• Exercise:
Every line below should be duplicated exactly.

= Beginning of Section =

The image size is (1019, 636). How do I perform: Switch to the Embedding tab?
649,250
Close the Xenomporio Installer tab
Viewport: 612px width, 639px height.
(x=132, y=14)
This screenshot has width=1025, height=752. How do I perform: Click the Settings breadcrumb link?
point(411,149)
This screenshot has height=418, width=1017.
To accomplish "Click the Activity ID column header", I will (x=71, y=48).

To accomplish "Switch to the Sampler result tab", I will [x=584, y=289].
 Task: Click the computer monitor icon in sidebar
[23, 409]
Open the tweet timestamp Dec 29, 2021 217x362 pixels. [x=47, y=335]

= End of Section =

• Exercise response:
The image size is (1019, 636). How do I perform: Switch to the Embedding tab?
649,250
Close the Xenomporio Installer tab
Viewport: 612px width, 639px height.
(x=132, y=14)
This screenshot has width=1025, height=752. How do I perform: Click the Settings breadcrumb link?
point(411,149)
This screenshot has height=418, width=1017.
To accomplish "Click the Activity ID column header", I will (x=71, y=48).

To accomplish "Switch to the Sampler result tab", I will [x=584, y=289].
 Task: Click the computer monitor icon in sidebar
[23, 409]
Open the tweet timestamp Dec 29, 2021 217x362 pixels. [x=47, y=335]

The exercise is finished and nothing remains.